The federal Liberals campaigned on a promise to end the "political harassment" of charities — but more than two years after the 2015 election, charities initially targeted by the Harper government say they're still waiting for relief.
The Trudeau government has yet to respond to a report it has been sitting on since March 30 last year, which called for major tax-law changes to allow charities to freely carry out political activities that further their causes.
The report, commissioned from five outside experts, was hailed at the time as ending an advocacy chill begun in 2012, when the Conservative government launched audits of dozens of charities to determine whether their political activities exceeded a 10 per cent threshold. Many were environmental groups that had criticized energy and pipeline policies.
National Revenue Minister Diane Lebouthillier last May suspended — but did not end — the remaining 12 audits in the program, pending the government's response to the experts' recommendations.
That response had been expected last summer, but there's been a long silence from Finance Canada and the Canada Revenue Agency (CRA), together responsible for revising relevant sections of the Income Tax Act.
"We didn't expect to be waiting this long," said Tim Gray of Environmental Defence, among the 12 groups under CRA threat of losing charitable status. "It just creates more uncertainty.… Are we just back to where we were before?"
A spokesperson for Canada Without Poverty, another threatened charity, also questioned what she called "foot-dragging."
"Of course, the government should explore the fiscal implications of changes to the Income Tax Act and regulation of charities, but not cause undue delay," said Leilani Farha, "especially not at the expense of human rights and free expression."
Lebouthillier's office did not explain why the government response is taking so long, nor did it provide a timeline. "This is an important process, and the government will take the time required to make sure to get it right," said John Power.
Several of the panel members who wrote the March 30 report told CBC News they had not been further contacted by the government, and were not aware of the reasons for the delay.
'We've had indications from Finance (Canada) that there's a reluctance to proceed with this.' - Tim Gray, Environmental Defence
Gray said the sticking point appears to be Finance Canada. "We've had indications from Finance that there's a reluctance to proceed with this, but they haven't given us reasons why not," he said.

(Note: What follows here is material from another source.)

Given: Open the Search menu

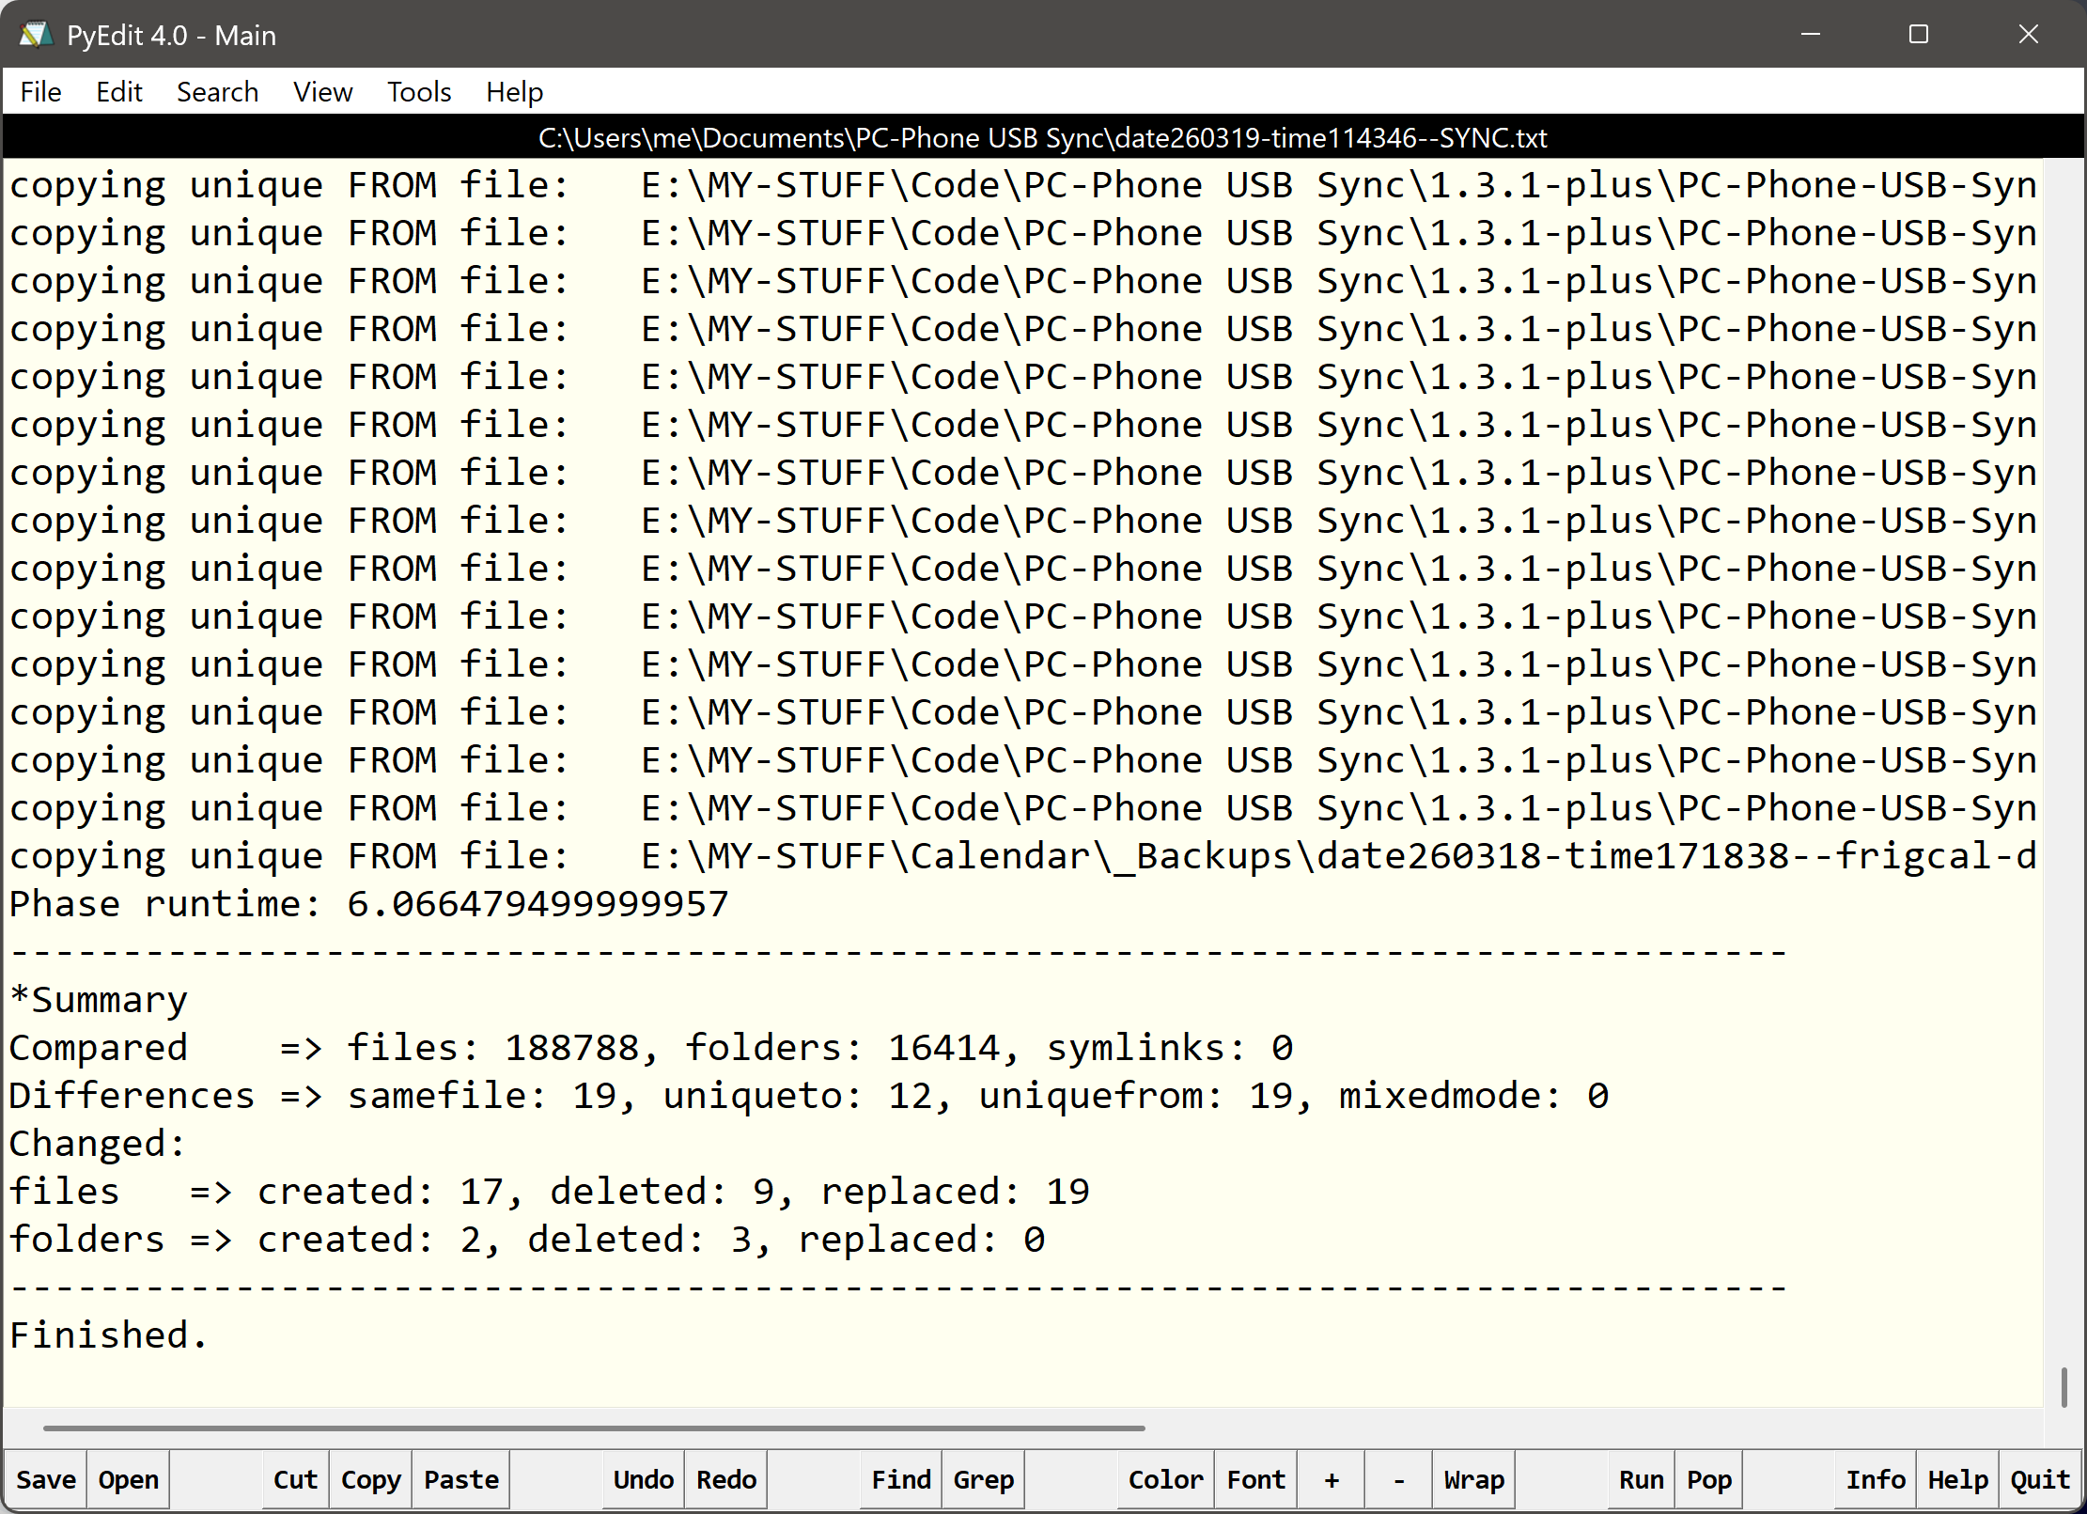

Early hopes raised by Liberal public statements against political-activity audits, in the 2015 election and the ministerial mandate letter to Lebouthillier, were deflated when the minister in 2016 said 24 active CRA audits begun under the Conservatives would continue. She said six of the 60 audits in the program, that had not yet begun, would be cancelled, however.
Months later, Canada Without Poverty launched a Charter challenge of the audits, saying the section of the Income Tax Act restricting political activities for charities infringed on freedom of expression.
The challenge, filed in August 2016, is to be heard in Toronto on April 23. The group says it is pressing ahead with the legal action in the absence of any relevant changes to the Act.
Charity groups widely agree that partisan activities must remain banned – the endorsement of particular candidates or parties, for example – but that political activities should be part of their work to bring about changes in society to advance human rights, education, and religion and to fight poverty.
Currently, the law forbids charities from devoting more than 10 per cent of their resources to political activities, on penalty of losing the charitable status that allows them to issue tax-deduction receipts to donors, important for fundraising. Critics have said the law is too vague on the definition of "political."
Seven of the 12 political-activity audits currently under suspension have resulted in CRA declaring its intention to revoke charitable status.
The expert panel heard from 167 individuals in seven cities, and its report is closely modelled on charity law in the United Kingdom. (By contrast, the Australian government recently stepped up its pursuit of charities engaging in politics.)
The panel recommended a change in the tax law "to explicitly allow charities to fully engage, without limitation, in non-partisan public policy dialogue and development, provided that it is subordinate to and furthers their charitable purposes."